It’s not necessarily true that the West is engaged in a “clash of civilizations” with the Islamic world, but it’s certainly true that radical Islam is at war with the West.
As Canadian Prime Minister Stephen Harper said in the wake of the terrorist attack on the editorial offices of the satirical magazine Charlie Hebdo in Paris earlier this month, “The international jihadist movement has declared war.”
By no coincidence, the prime minister of France, Manuel Valls, has reached a similar conclusion. “It is a war against terrorism, against jihadism, against radical Islam,” he observed, just a day after the Kouachi brothers, followers of Al Qaeda, wreaked havoc at Charlie Hebdo, and Amedy Coulibaly, their comrade-in-arms, killed four Jews at a nearby kosher supermarket.
It’s telling and heartening that Harper — a conservative — and Valls — a socialist — are in full agreement over the threat posed by Muslim extremists. Islamic radicalism is a clear and present danger to Western societies, and the response to should transcend partisan politics and national boundaries.
Since the late 1990s, when Al Qaeda bombed two U.S. embassies in Africa, the forces of radical Islam have been on the ascendancy — hitting Western cities such as New York, London, Ottawa and Sydney, attacking Arab governments in Morocco, Jordan and Saudi Arabia, targeting Jewish institutions in India, France and Belgium and, of course, striking Israel whenever possible.
The rise of Islamic State, a particularly vicious Al Qaeda offshoot whose overriding goal is the creation of a caliphate throughout the Middle East, exacerbates an already serious problem confronting the West.
Islamic State, having recruited acolytes from dozens of countries, has established major beacheads in Iraq and Syria, where secular Arab nationalism once thrived. The territorial gains forged by Islamic State in the past year have created a menacing reality in the Middle East, changed the balance of power in the region, deepened and prolonged the Syrian civil war and forced the United States and its Western and Arab allies to commit themselves to new military engagements in Iraq and Syria.
In Nigeria, Africa’s most populous nation, Boko Harm continues its bloody rampage — attacking Christians with virtual impunity, imposing Islamic law on captured areas, kidnapping young women and forcing them to convert to Islam before marrying them off to total strangers, and sacking towns and villages that resist their rule.
Like Islamic State, Boko Haram is driven by a poisonous ideology, cold-blooded fanaticism and an utter disregard for human lives.
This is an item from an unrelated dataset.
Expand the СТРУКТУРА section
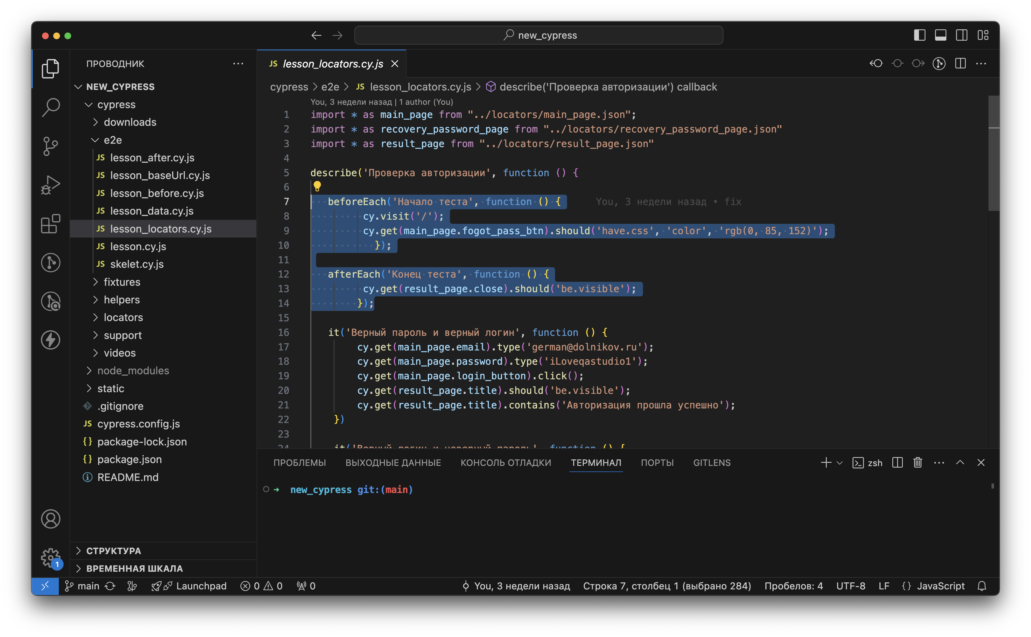(x=113, y=551)
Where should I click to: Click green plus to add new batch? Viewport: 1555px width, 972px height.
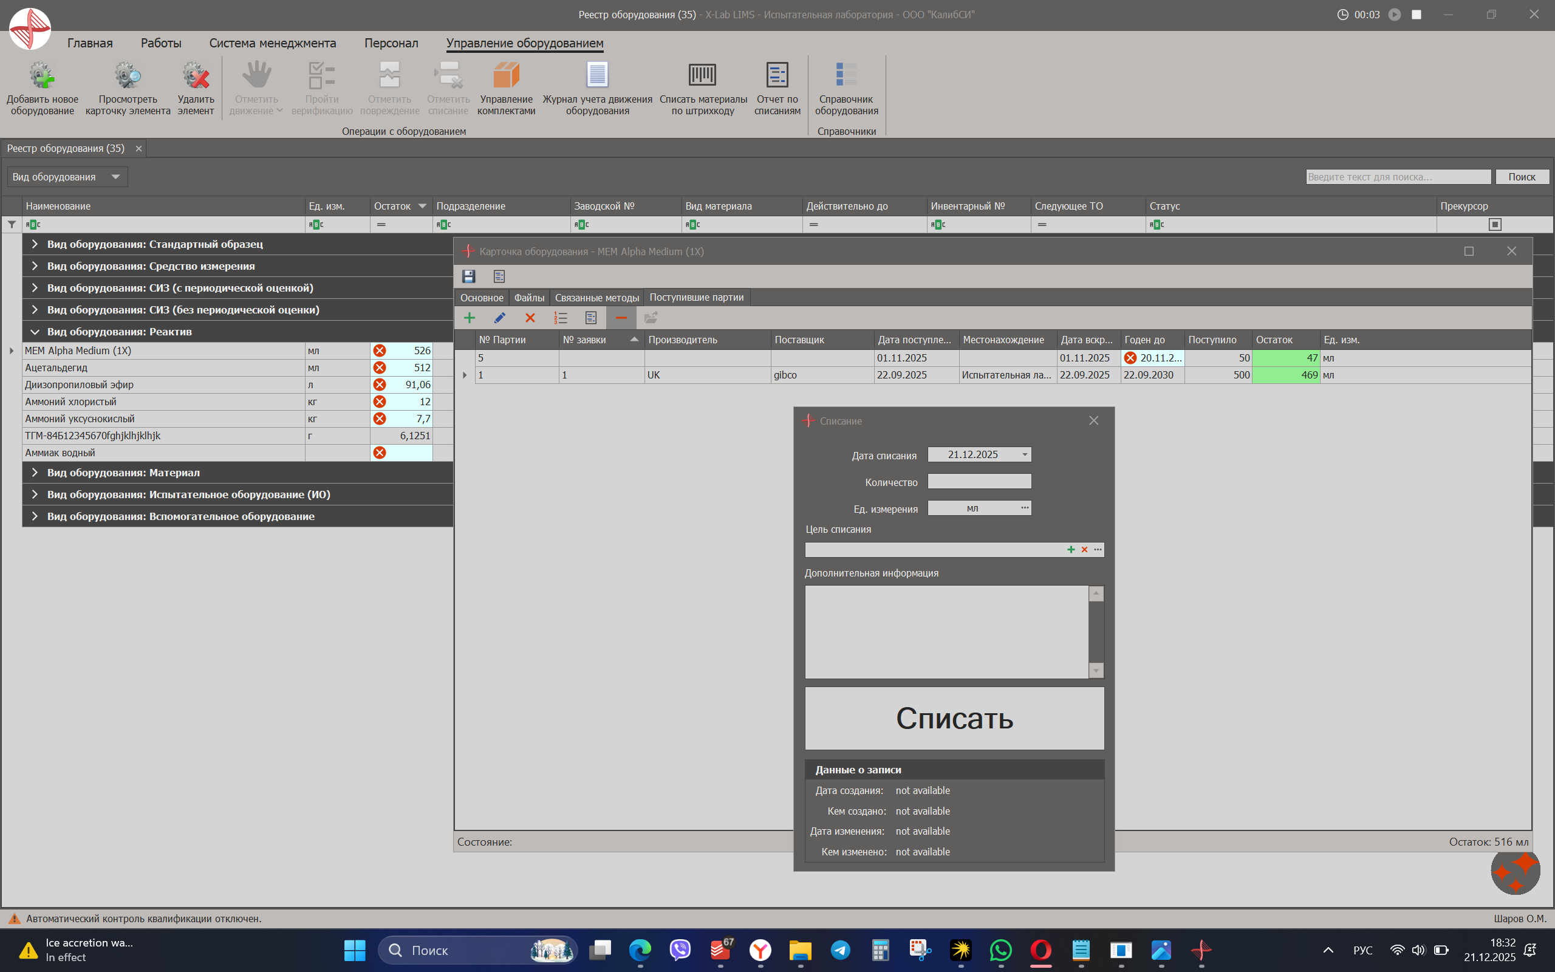470,318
Unfortunately, the Nigerian army, riven by inefficiency and corruption at the highest levels, is in no position to cripple or crush Boko Haram.
The issue is amplified by the new “lone wolf” phenomenon in which disaffected and angry Muslims acting solely on their own initiative lash out in violent fury to address real or imagined social, political, economic and historic grievances.
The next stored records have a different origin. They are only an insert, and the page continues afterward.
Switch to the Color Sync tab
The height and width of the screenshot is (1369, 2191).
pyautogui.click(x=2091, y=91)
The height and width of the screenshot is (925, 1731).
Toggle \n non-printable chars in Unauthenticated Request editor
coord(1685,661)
Prime Minister Valls, an outspoken critic of radical Islam, alluded to this recently in a thoughtful speech in Paris. Speaking of the worrisome rifts in French society, he said, “A territorial, social, ethnic apartheid has spread across our country.”
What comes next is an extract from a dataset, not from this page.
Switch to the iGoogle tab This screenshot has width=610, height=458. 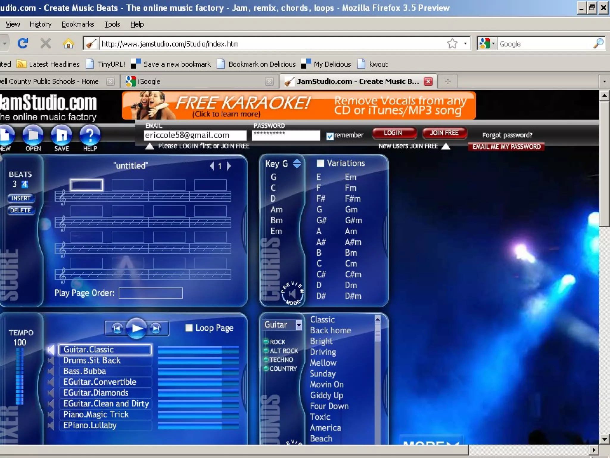[x=149, y=81]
In this respect, France, with the biggest Muslim minority in Europe, faces immense problems. Increasing numbers of French Muslim youths feel rejected and alienated. They often drop out of school with few marketable skills and thus face unemployment or underemployment. Radical imams prey on their vulnerabilities. Iraq and Syria beckon, calling them to battlefields. By one estimate, more than 1,000 French Muslims, men and women alike, have gone to Syria and Iraq to join Islamic State.
Last year, France passed vital legislation enabling the authorities to confiscate or void the passports of known extremists, and recently, it announced the creation of a website to combat “jihadist indoctrination.” According to reports, Prime Minister Valls intends to introduce a bill in March that would update the legal framework for surveillance and intelligence operations. The bill is aimed at 3,000 citizens who pose a potential threat to France’s security.
As well, France is allocating almost $500 million to hire and train about 2,500 more police officers in the battle against terrorism. For some French Jews, who have already decided that emigration is their best course of action, these measures come a little late in the day. The damage has been more, and more terrorist attacks are probably in the offing.
Canada, too, is taking steps to deal with homegrown extremism. Later this week, Prime Minister Harper will introduce much-needed legislation that distinguishes between free speech and the endorsement of terrorism.
“Jihadist terrorism is not a future possibility,” he said by way of explaining the rationale for the bill. “It is a present reality.”
Judging by a report in today’s edition of The Globe and Mail, the new Canadian legislation is designed to help police stop planned attacks, criminalize the promotion of terrorism and prevent terrorists from recruiting fresh members and travelling overseas to fight with Islamic State and other like-minded organizations.
These measures are long overdue, considering that Canadian Muslims already have joined the ranks of Islamic State and that two Canadian soldiers were murdered by lone wolf assassins last autumn.
Islamic radicalism can neither be ignored nor left to fester indefinitely. Prime Minister Harper put it correctly when he recently said, “The reality is we are going to have to confront it.”